• _Your assignment_
Could you repeat all of the entries below, character for character?

********************

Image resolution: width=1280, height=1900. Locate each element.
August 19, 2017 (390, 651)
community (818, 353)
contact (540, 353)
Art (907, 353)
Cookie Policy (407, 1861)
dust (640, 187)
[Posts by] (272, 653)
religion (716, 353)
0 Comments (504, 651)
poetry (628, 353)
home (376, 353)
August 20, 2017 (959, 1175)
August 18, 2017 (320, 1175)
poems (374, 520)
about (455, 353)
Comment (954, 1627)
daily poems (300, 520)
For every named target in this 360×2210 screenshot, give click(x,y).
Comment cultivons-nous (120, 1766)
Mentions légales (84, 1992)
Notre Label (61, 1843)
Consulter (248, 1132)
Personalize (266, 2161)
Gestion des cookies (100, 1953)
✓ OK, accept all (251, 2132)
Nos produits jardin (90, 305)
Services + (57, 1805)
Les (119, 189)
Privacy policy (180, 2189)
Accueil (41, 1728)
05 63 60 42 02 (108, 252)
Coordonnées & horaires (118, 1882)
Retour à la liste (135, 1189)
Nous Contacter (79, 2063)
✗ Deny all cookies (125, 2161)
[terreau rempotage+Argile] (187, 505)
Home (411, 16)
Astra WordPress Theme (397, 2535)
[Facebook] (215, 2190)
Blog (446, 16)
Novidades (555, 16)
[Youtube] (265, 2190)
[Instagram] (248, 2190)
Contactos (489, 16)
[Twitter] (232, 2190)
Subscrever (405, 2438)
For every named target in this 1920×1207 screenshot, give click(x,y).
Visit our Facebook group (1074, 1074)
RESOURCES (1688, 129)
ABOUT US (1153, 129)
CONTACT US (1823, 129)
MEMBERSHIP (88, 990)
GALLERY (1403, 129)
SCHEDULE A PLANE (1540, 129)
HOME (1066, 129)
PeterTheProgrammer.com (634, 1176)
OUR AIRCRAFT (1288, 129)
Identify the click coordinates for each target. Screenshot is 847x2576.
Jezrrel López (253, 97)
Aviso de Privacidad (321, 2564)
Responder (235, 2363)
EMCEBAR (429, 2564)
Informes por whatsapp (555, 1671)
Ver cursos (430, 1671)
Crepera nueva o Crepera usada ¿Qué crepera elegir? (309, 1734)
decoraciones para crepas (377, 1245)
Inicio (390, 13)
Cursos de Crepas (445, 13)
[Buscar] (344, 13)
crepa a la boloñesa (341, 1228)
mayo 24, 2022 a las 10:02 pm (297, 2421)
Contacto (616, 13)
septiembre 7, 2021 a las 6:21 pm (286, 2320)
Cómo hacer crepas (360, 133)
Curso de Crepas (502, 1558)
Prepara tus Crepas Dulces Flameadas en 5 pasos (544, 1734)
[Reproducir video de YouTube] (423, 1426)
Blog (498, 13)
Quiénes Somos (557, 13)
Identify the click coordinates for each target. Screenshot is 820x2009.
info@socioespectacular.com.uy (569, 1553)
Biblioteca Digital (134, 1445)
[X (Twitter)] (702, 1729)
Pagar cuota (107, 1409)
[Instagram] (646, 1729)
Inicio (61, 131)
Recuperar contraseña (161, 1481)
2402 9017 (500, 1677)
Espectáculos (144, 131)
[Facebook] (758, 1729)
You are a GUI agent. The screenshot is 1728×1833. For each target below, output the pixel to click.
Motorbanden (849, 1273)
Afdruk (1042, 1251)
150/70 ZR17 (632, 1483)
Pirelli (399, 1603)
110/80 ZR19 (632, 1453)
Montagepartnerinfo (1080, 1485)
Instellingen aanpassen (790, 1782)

********************

• _Solution to this problem_
Image resolution: width=1280, height=1900. Locate each element.
August 19, 2017 (390, 651)
community (818, 353)
contact (540, 353)
Art (907, 353)
Cookie Policy (407, 1861)
dust (640, 187)
[Posts by] (272, 653)
religion (716, 353)
0 Comments (504, 651)
poetry (628, 353)
home (376, 353)
August 20, 2017 (959, 1175)
August 18, 2017 (320, 1175)
poems (374, 520)
about (455, 353)
Comment (954, 1627)
daily poems (300, 520)
For every named target in this 360×2210 screenshot, give click(x,y).
Comment cultivons-nous (120, 1766)
Mentions légales (84, 1992)
Notre Label (61, 1843)
Consulter (248, 1132)
Personalize (266, 2161)
Gestion des cookies (100, 1953)
✓ OK, accept all (251, 2132)
Nos produits jardin (90, 305)
Services + (57, 1805)
Les (119, 189)
Privacy policy (180, 2189)
Accueil (41, 1728)
05 63 60 42 02 (108, 252)
Coordonnées & horaires (118, 1882)
Retour à la liste (135, 1189)
Nous Contacter (79, 2063)
✗ Deny all cookies (125, 2161)
[terreau rempotage+Argile] (187, 505)
Home (411, 16)
Astra WordPress Theme (397, 2535)
[Facebook] (215, 2190)
Blog (446, 16)
Novidades (555, 16)
[Youtube] (265, 2190)
[Instagram] (248, 2190)
Contactos (489, 16)
[Twitter] (232, 2190)
Subscrever (405, 2438)
For every named target in this 1920×1207 screenshot, give click(x,y).
Visit our Facebook group (1074, 1074)
RESOURCES (1688, 129)
ABOUT US (1153, 129)
CONTACT US (1823, 129)
MEMBERSHIP (88, 990)
GALLERY (1403, 129)
SCHEDULE A PLANE (1540, 129)
HOME (1066, 129)
PeterTheProgrammer.com (634, 1176)
OUR AIRCRAFT (1288, 129)
Identify the click coordinates for each target. Screenshot is 847x2576.
Jezrrel López (253, 97)
Aviso de Privacidad (321, 2564)
Responder (235, 2363)
EMCEBAR (429, 2564)
Informes por whatsapp (555, 1671)
Ver cursos (430, 1671)
Crepera nueva o Crepera usada ¿Qué crepera elegir? (309, 1734)
decoraciones para crepas (377, 1245)
Inicio (390, 13)
Cursos de Crepas (445, 13)
[Buscar] (344, 13)
crepa a la boloñesa (341, 1228)
mayo 24, 2022 a las 10:02 pm (297, 2421)
Contacto (616, 13)
septiembre 7, 2021 a las 6:21 pm (286, 2320)
Cómo hacer crepas (360, 133)
Curso de Crepas (502, 1558)
Prepara tus Crepas Dulces Flameadas en 5 pasos (544, 1734)
[Reproducir video de YouTube] (423, 1426)
Blog (498, 13)
Quiénes Somos (557, 13)
Identify the click coordinates for each target. Screenshot is 820x2009.
info@socioespectacular.com.uy (569, 1553)
Biblioteca Digital (134, 1445)
[X (Twitter)] (702, 1729)
Pagar cuota (107, 1409)
[Instagram] (646, 1729)
Inicio (61, 131)
Recuperar contraseña (161, 1481)
2402 9017 (500, 1677)
Espectáculos (144, 131)
[Facebook] (758, 1729)
You are a GUI agent. The screenshot is 1728×1833. For each target below, output the pixel to click.
Motorbanden (849, 1273)
Afdruk (1042, 1251)
150/70 ZR17 (632, 1483)
Pirelli (399, 1603)
110/80 ZR19 (632, 1453)
Montagepartnerinfo (1080, 1485)
Instellingen aanpassen (790, 1782)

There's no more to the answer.